Se subió al barco con propiedad, arrastrando su arconcillo y mirando a todos de reojo. Su nombre era Antonio Muñiz, fraile devoto de San Benito. Loco de remate, sufría la enfermedad del mar, pegada con lacre en su cuerpo. Tomó lugar en la cala y permaneció en silencio por un par de días. Sólo tomaba agua y vomitaba, casi al mismo tiempo. El capitán le consideró un mal necesario y lo dejamos en paz.
Una vez en altamar, empezó a desvariar. A donde iba, arrastraba su arcón y entre los pliegues de la sotana, se escuchaba la sonajera de pequeñas cadenas. Estaba totalmente loco, lo sentenciamos todos y nadie le hacía mucho juicio a sus palabras. Tratábamos de evadirle e incluso en la prédica le ignorábamos. Un día me tomó por sorpresa y me lanzó una monserga, que en vez de alejarme, me atrapó como en un cuento de hadas. Hablaba de las confesiones de los nobles, su antiguo deber como guía espiritual de aquellos que tenían el dinero suficiente para pagarle y acallar, de ese modo, sus conciencias. Me dijo que ellos pecaban más que todos los que componíamos la tripulación del barco. Juraban, afrentaban y volvían a hacerlo tantas veces en el día que, al final, se les armaba un despelote de pecados y negras conciencias y era por eso que se iban a ir directamente al infierno, no importaba las fortunas incalculables con que compraban sus indulgencias. Me miró a los ojos fijo y me dijo quedamente, tú eres como ellos, vas a terminar colgado, tu alma quedará vagando en el limbo de los irredentos y se arrastrará hasta que alguien se apiade de ella. Acto seguido, se levantó con trabajo y arrastrando su arcón, se fue a la popa a vomitar espumarajos. No retenía nada en el estómago. Todos creíamos que botaba al demonio de su cuerpo, porque a fuerza de tanto nombrarlo, seguro le poseía.
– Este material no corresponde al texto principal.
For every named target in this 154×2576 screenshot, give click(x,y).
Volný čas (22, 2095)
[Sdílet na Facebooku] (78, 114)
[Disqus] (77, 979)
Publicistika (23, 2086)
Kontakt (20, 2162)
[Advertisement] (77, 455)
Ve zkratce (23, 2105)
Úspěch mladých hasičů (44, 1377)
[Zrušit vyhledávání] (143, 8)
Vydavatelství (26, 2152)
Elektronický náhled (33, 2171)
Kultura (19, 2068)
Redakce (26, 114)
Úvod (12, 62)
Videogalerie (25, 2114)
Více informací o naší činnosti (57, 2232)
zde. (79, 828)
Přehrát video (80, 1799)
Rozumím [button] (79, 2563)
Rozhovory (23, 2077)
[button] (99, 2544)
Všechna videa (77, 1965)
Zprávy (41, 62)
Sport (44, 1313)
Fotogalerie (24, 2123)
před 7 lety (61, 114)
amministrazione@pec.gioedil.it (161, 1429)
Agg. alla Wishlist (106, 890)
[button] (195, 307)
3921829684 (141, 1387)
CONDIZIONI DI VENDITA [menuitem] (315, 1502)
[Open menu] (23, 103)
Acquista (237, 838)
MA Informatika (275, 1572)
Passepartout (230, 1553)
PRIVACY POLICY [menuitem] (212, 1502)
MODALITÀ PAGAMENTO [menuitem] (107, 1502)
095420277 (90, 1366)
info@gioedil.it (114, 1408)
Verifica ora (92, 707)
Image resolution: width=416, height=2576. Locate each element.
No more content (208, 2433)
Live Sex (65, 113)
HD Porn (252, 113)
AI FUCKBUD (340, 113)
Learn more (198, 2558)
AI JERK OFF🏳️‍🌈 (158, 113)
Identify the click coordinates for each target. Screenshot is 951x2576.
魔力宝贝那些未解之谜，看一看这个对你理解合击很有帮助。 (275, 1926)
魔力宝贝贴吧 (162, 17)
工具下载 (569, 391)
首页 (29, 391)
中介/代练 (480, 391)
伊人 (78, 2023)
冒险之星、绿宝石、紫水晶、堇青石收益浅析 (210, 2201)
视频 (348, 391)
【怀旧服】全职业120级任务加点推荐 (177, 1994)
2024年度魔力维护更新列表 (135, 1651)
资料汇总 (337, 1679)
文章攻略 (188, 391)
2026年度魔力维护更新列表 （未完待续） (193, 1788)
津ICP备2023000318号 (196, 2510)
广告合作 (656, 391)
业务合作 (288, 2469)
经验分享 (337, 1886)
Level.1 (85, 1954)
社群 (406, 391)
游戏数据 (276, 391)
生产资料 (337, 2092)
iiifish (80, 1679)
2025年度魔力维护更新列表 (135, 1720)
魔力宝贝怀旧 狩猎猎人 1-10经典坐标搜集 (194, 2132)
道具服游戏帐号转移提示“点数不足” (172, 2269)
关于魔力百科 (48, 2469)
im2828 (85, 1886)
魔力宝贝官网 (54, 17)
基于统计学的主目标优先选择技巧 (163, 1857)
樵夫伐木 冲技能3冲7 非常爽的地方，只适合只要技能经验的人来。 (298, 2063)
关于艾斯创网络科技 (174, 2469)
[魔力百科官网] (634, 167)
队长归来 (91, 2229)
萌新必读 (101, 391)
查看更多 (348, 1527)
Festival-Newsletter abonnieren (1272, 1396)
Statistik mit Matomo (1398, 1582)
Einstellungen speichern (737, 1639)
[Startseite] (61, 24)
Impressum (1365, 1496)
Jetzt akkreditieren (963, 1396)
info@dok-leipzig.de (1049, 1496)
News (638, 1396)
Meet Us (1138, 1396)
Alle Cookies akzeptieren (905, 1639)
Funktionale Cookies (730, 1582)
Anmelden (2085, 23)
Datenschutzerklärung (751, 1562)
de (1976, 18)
Hechos que hubiera preferido olvidar se suscitaron en las próximas semanas y salí a puerto con un nuevo nombre. La vista del fraile me atosigaba, pero él actuaba como si no se hubiera dado cuenta de nada. Incluso una noche, antes de recalar en Cartagena, me bendijo con una de sus cadenitas, que no eran otra cosa que rosarios, hechos de los más diversos materiales, regalos me dijo, de sus antiguos feligreses, los marqueses de la Asunción, que de nobles no tenían ni los pelos, se burló, mezclando partes del latín de la bendición, con el de la ceremonia del bautismo y con el cuento de sus pupilos.
Ellos me regalaron un arcón inmenso, me confidenció, lleno de joyas. Muchas joyas. Cambiaban el arcón por mi ayuda espiritual, me dijeron, pero a poco andar empecé a ver visiones. El demonio entró a mi cuerpo y no pensaba en otra cosa que en revolcarme en ese tesoro inmenso. Consentí muchos y severos pensamientos impuros, que se terminaron mezclando con las confesiones impúdicas y terribles que ellos iban a dejar a mi celda, cada día. Actos antinatura, asesinatos, torturas, violaciones… no puedo hablarte más, sólo puedo decirte que estaban bien malditos y me maldijeron a mí también al darme esas joyas.
Un día, huí de sus dominios, cargando sólo este pequeño arcón, que no contiene joyas, como dicen los otros marineros, sino un mapa, un mapa dibujado en la afiebraba muerte de un mendigo que llegó, por accidente, a la casa de los señores a los que servía y que fue golpeado brutalmente por el más joven de ellos, sólo por diversión y crueldad. El hombre agonizó en mis brazos y me regaló la visión del mapa, que tenía grabada en su memoria. Eso me condenó. Vagué por todo Málaga tratando de buscar un barco, obsesionado por el tesoro y cuando dejé de desearlo, el Señor me lo concedió y me ató a tu destino, Joaquín. Debo bendecirte para que seas salvo, debes dejarme seguir viaje contigo hasta donde mis fuerzas me acompañen. Te diré mis secretos en el camino y te contaré cómo los señores de la Asunción amasaron tanto oro. Al fin de cuentas, ya estoy medio muerto y a ellos se los ha llevado el demonio.